- _Your assignment_: What lines below contain the word "every"? Please pull each one out.

(Pixel coordinate grounding data)
——————

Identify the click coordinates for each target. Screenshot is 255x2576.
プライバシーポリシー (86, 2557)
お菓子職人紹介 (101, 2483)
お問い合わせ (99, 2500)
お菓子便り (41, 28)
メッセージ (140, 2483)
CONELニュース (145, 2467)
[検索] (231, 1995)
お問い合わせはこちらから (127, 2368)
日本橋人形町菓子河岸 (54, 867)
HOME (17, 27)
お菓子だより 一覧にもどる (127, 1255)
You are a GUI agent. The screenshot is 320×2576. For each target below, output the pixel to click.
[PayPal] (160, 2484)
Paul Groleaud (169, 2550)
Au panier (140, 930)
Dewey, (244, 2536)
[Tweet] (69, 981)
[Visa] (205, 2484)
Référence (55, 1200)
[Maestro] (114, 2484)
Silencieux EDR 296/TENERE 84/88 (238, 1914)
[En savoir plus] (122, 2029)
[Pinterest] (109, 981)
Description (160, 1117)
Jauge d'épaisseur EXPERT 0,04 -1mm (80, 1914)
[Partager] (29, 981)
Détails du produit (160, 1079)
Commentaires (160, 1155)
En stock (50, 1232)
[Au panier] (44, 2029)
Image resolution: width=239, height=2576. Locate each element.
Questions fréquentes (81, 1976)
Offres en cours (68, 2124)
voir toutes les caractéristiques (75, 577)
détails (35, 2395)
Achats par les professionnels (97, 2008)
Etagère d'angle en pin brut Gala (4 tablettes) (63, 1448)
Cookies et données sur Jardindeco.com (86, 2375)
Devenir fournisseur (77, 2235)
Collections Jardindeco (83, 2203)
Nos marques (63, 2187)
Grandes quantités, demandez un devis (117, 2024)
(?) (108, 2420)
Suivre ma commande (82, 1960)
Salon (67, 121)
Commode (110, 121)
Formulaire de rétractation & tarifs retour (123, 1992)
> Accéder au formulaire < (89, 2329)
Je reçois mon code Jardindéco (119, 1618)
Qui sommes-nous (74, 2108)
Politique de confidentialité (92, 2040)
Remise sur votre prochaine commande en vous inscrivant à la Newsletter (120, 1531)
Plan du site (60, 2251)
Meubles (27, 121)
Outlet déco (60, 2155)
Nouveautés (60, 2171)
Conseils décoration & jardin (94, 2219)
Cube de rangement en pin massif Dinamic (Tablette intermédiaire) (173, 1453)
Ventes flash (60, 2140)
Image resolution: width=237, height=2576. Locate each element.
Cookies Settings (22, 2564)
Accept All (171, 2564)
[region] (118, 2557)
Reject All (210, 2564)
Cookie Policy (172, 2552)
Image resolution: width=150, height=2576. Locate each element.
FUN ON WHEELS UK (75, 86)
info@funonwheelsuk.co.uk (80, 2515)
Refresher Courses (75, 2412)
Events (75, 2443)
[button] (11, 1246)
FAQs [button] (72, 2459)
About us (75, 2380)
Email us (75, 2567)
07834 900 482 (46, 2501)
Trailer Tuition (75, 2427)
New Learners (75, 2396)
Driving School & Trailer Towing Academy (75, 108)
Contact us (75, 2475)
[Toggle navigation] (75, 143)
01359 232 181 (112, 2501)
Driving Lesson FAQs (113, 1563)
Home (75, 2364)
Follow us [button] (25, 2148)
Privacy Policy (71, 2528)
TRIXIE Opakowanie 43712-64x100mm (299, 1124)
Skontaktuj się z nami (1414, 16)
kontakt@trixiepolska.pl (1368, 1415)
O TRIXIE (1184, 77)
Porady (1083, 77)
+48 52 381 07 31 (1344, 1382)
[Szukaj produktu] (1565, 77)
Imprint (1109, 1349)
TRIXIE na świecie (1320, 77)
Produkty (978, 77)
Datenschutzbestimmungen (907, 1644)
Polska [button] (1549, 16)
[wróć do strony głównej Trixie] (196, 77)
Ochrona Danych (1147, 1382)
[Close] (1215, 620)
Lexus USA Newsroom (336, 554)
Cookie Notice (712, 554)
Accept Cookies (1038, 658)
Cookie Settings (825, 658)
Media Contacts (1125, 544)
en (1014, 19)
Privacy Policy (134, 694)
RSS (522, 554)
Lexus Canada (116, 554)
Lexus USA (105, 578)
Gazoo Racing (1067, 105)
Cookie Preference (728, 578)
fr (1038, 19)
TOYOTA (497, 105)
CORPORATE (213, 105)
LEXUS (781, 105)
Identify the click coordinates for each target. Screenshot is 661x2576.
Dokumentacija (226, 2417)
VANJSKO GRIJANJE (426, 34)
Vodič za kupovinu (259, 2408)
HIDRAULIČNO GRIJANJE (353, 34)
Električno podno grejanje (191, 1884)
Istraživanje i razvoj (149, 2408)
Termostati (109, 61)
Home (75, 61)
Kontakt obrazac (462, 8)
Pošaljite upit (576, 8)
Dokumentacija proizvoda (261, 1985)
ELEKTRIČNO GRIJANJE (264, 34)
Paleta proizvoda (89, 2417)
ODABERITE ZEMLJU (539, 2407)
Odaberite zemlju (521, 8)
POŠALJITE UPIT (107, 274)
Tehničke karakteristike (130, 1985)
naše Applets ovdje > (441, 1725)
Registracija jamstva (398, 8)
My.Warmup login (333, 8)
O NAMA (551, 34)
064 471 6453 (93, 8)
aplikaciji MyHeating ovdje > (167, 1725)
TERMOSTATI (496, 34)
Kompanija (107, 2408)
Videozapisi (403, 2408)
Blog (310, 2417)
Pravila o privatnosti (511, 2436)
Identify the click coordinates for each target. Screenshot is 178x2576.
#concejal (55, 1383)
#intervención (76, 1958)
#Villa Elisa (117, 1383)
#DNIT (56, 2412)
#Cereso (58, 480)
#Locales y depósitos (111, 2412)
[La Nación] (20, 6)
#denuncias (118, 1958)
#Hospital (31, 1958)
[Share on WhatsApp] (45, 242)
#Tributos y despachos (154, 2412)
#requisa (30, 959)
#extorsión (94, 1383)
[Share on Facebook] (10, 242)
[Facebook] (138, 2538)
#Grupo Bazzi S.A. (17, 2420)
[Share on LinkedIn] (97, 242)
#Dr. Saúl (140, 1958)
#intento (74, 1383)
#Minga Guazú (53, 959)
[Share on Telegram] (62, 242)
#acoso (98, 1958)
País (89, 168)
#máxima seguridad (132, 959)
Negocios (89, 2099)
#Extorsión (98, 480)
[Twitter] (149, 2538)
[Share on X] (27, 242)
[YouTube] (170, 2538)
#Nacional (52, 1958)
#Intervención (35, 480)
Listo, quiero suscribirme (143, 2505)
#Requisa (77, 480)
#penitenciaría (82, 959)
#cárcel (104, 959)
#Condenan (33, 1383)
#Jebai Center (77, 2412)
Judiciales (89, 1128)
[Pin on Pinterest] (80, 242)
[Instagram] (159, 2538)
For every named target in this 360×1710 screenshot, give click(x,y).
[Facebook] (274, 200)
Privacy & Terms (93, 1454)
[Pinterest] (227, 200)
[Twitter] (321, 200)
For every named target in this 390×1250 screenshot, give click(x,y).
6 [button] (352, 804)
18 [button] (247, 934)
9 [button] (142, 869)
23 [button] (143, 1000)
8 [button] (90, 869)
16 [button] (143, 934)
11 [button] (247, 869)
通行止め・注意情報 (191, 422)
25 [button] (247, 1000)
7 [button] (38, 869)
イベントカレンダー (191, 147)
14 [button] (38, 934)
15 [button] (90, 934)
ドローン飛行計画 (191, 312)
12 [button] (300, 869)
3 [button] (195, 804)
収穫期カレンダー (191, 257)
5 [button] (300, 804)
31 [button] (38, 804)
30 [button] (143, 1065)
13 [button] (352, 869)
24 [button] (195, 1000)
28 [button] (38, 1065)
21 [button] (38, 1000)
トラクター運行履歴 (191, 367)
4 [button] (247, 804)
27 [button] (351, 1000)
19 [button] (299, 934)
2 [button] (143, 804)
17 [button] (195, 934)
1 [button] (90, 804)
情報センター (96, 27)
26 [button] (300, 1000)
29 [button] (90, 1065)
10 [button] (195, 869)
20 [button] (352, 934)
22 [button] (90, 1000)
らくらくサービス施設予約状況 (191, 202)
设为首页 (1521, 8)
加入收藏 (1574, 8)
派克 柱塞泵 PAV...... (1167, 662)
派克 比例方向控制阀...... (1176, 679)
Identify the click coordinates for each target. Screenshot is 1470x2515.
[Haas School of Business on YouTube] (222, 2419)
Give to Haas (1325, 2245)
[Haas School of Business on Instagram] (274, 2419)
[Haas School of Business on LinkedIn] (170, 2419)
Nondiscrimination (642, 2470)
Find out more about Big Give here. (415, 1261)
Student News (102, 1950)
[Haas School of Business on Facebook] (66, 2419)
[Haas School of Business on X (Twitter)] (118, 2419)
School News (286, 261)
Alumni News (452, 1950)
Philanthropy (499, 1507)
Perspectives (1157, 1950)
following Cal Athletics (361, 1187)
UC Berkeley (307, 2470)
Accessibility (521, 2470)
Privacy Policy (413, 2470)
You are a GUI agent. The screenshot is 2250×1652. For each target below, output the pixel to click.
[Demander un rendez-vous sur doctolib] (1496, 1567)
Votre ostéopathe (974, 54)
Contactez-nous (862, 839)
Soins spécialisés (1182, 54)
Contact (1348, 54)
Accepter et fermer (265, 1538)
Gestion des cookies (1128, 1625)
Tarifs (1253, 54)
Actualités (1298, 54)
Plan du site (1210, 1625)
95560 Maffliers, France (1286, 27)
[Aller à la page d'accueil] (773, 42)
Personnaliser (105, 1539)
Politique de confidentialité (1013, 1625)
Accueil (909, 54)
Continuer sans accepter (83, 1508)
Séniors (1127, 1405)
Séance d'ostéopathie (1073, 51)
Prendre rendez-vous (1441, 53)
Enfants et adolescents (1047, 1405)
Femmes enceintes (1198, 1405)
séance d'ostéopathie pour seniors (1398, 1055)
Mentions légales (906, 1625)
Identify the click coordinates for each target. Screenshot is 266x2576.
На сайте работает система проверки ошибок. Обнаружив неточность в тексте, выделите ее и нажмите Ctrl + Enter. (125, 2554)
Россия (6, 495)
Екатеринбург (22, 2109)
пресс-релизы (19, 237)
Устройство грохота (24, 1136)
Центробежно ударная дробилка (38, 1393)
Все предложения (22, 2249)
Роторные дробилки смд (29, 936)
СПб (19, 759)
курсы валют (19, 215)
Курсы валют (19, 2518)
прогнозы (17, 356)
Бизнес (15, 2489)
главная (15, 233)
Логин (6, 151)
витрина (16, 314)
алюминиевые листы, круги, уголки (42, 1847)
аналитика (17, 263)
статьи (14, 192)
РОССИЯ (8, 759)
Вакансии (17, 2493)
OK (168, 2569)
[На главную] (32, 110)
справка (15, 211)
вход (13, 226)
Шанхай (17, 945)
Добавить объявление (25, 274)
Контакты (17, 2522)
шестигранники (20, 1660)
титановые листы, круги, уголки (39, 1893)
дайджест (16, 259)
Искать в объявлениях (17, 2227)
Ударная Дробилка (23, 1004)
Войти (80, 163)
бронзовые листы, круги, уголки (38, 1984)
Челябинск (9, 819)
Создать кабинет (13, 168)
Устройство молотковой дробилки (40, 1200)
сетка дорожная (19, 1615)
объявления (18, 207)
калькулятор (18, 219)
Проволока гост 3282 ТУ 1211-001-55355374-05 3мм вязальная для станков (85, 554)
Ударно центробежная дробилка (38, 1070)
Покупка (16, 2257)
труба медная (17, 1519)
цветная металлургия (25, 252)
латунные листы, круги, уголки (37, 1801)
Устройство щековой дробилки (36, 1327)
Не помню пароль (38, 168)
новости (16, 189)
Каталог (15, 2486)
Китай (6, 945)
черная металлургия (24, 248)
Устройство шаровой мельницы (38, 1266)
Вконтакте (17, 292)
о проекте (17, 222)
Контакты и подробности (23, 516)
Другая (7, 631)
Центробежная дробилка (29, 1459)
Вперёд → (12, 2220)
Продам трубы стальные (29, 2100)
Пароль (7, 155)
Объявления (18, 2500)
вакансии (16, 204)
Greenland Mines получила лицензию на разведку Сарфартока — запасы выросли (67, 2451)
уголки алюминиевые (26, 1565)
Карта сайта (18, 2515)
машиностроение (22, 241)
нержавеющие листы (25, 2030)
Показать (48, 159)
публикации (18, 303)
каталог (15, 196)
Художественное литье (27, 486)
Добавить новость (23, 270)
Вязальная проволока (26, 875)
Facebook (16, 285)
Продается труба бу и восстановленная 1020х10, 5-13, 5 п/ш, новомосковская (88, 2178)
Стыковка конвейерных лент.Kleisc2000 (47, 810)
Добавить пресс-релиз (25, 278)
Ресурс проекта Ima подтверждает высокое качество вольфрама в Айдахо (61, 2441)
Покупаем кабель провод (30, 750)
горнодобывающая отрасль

——————

- _Result below_:
For every named target in this 360×1710 screenshot, give click(x,y).
For every named target in this 390×1250 screenshot, give click(x,y).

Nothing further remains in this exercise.